#### [YOUR TASK]
Output only the lines that run from the line holding "The width and" to the end of the entries, both ends included, and skip the pictures.

Start of Block

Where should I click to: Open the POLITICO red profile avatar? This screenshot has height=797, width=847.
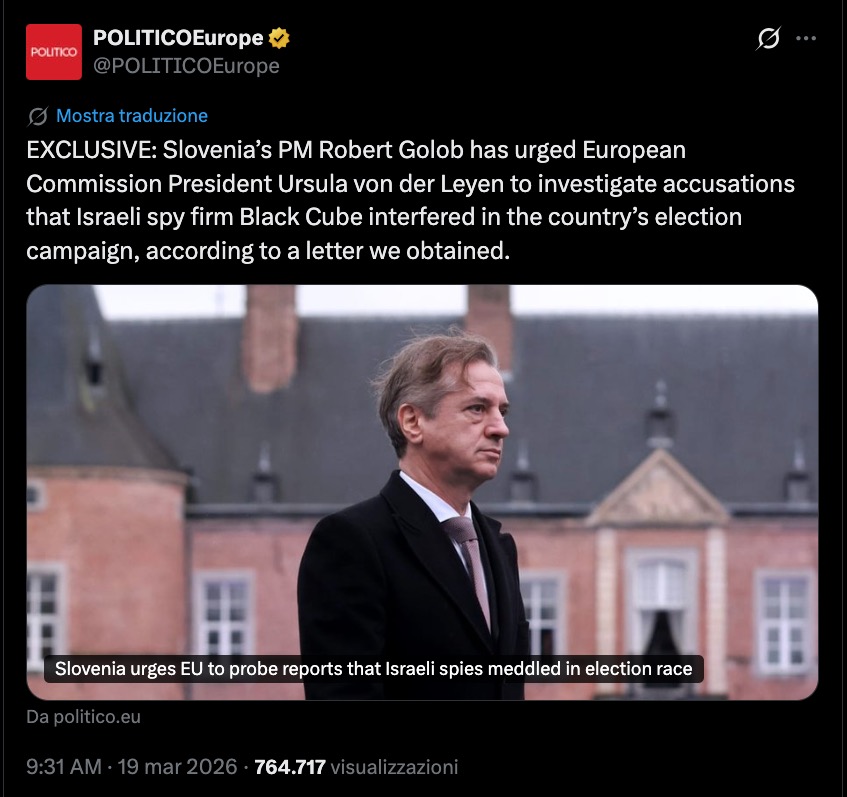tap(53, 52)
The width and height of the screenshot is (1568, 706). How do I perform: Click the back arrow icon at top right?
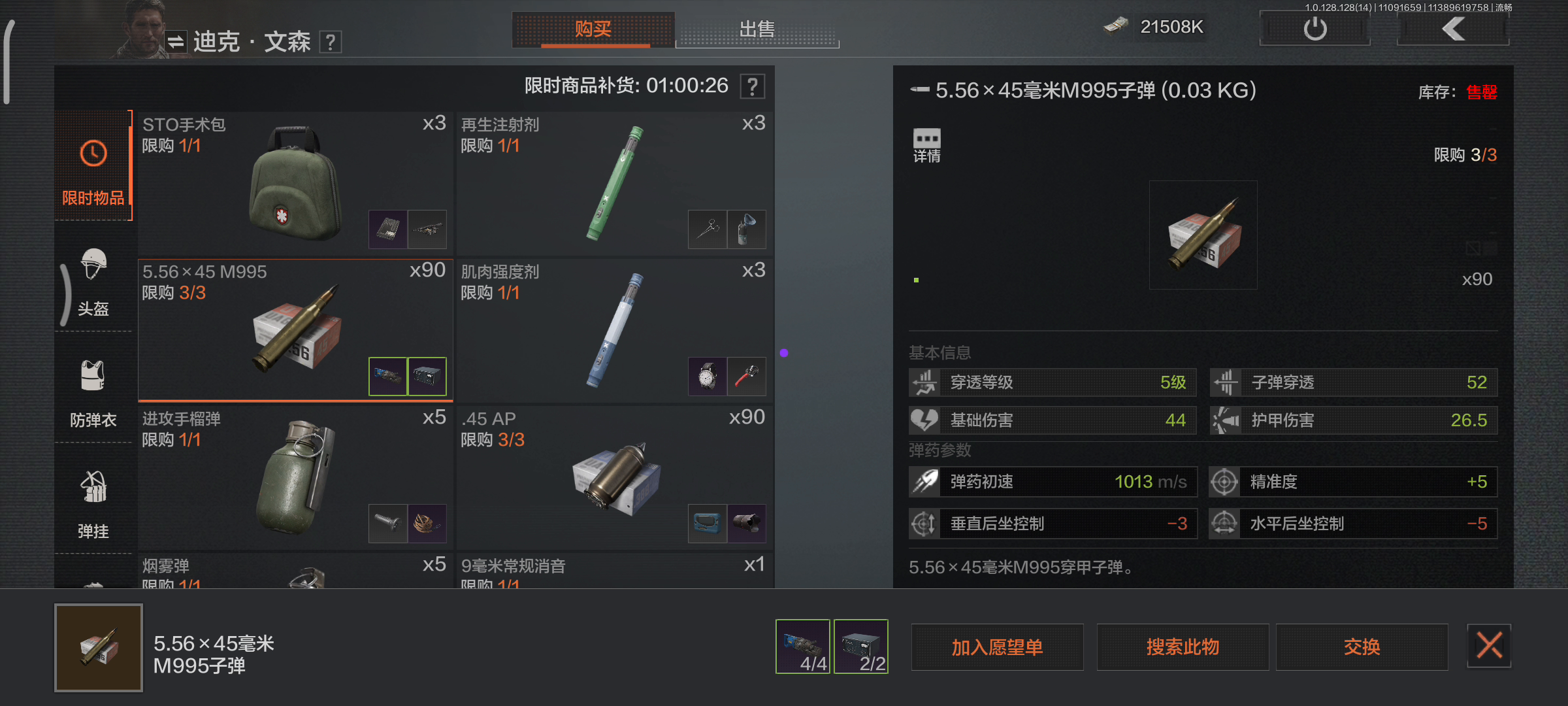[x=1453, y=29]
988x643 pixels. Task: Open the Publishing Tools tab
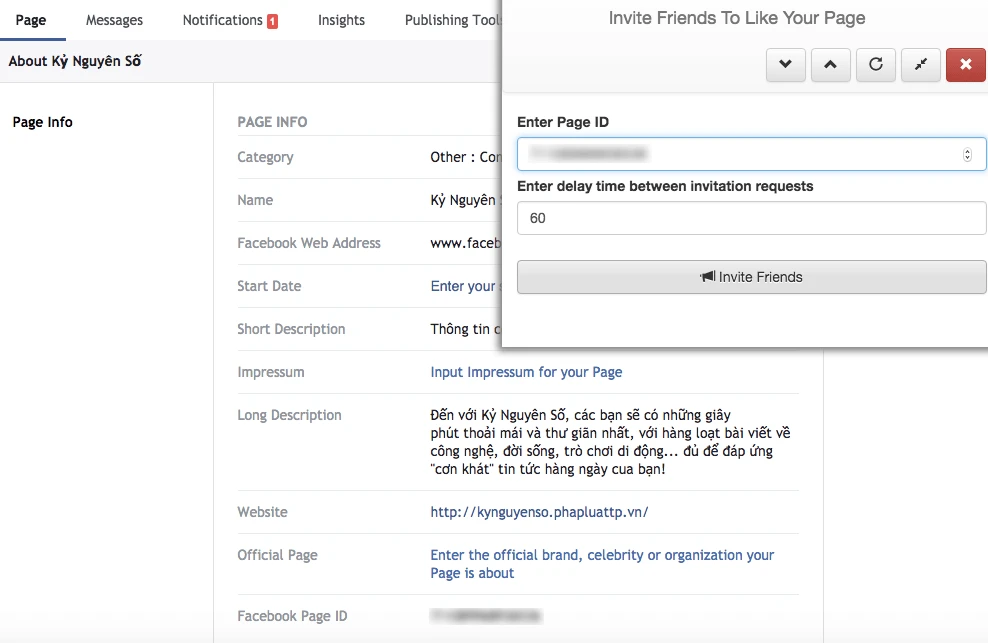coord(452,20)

End of Block

#### [ANSWER SPACE]
The width and height of the screenshot is (1568, 706). How do I perform: Click the back arrow icon at top right?
[x=1453, y=29]
988x643 pixels. Task: Open the Publishing Tools tab
coord(452,20)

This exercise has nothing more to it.